Previous studies have shown that the fluorescence intensity decreases during illumination with a high intensity light source, due to photobleaching of the fluorophores (27, 28). In our experiments, the power and the exposure time were set to 6mW and 25sec, to limit illumination exposure to a level that still ensured high signal-to-noise ratio (SNR). In our transgenic YFP control subject, we observed a slight reduction of background and overall fluorescence at late-stages. For GCaMP6f-transduced RGCs, on the other hand, fluorescence showed a net rising trend overall, most likely due to continued expression of GCaMP6f. .

4.3. Cytomorbidity

Our findings demonstrate that fluorescence intensity, measured in vivo by imaging the fundus, generally reaches a plateau around 3–4 weeks post injection. At the time of this plateau, the responsive ratio decreases in vitro. Further investigation indicates that some of neurons with aberrant responses at that stage are those with GCaMP fluorescence appearing in the nucleus, while the others display relatively stable baseline fluorescence, resembling the results on cytomorbidity proposed in one of the first studies on GCaMP6 (17) and previous generations of GCaMP (3).

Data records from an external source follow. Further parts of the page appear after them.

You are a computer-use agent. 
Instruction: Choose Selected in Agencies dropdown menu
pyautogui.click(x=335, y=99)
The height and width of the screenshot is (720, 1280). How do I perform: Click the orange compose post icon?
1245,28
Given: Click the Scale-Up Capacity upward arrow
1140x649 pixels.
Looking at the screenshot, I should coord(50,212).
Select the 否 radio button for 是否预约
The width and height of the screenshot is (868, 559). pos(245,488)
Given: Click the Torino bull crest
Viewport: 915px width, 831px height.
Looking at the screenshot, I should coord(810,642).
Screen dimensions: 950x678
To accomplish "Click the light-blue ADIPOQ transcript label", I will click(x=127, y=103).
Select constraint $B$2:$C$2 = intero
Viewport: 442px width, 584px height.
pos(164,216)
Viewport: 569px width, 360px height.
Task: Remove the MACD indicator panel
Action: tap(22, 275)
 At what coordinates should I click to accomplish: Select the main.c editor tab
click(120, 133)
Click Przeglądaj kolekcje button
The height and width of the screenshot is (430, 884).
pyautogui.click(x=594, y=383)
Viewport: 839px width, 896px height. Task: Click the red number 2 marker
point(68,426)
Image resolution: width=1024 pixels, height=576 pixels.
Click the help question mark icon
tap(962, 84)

Thus, virus-induced cytomorbidity most likely contributes to the in vitro reduction of the responsive ratio as well as the in vivo fluorescent intensity plateau at late times.

4.4. Limitations of Calcium imaging

One drawback to calcium imaging in studies of WT retina is that the excitation light causes bleaching of photoreceptors, which limits the applicability for studies involving light stimulation. To minimize photobleaching at photoreceptors while imaging calcium dynamics at inner retinal neurons, some groups have used two-photon (infrared) excitation which can be used to selectively excite fluorescence only in inner retinal neurons. For our studies, however, which rely on extracellular electrical stimulation (the method of stimulation with epiretinal prosthetic implants, such as the Argus II) of retinal neurons, even strong excitation light does not inhibit RGC or bipolar neuron responsiveness. Therefore, calcium imaging is still a valuable tool for investigating the spatial distribution of inner retinal neuron responsiveness in response to electrical stimulation.

Figure 2:

Calculation of normalized fluorescence intensity of individual cell. Locally selective fluorescence intensity was normalized by the green-field intensity from identical region of interest. (A) Group of cells selected from fluorescence fundus image. (B) Baseline captured from identical location of relevant greenfield image.

Figure 3:

Map of pAAV2-CAG-GCaMP. The CMV enhancer, chicken β-actin promoter (CBA promoter), exon, and intron collectively form the CAG promoter. Woodchuck hepatitis virus posttranscriptional regulatory element (WPRE) is placed downstream of the GCaMP6f transgene to increase protein translation. The cassette is flanked by adeno-associated virus type 2 (AAV2) inverted terminal repeats (TR).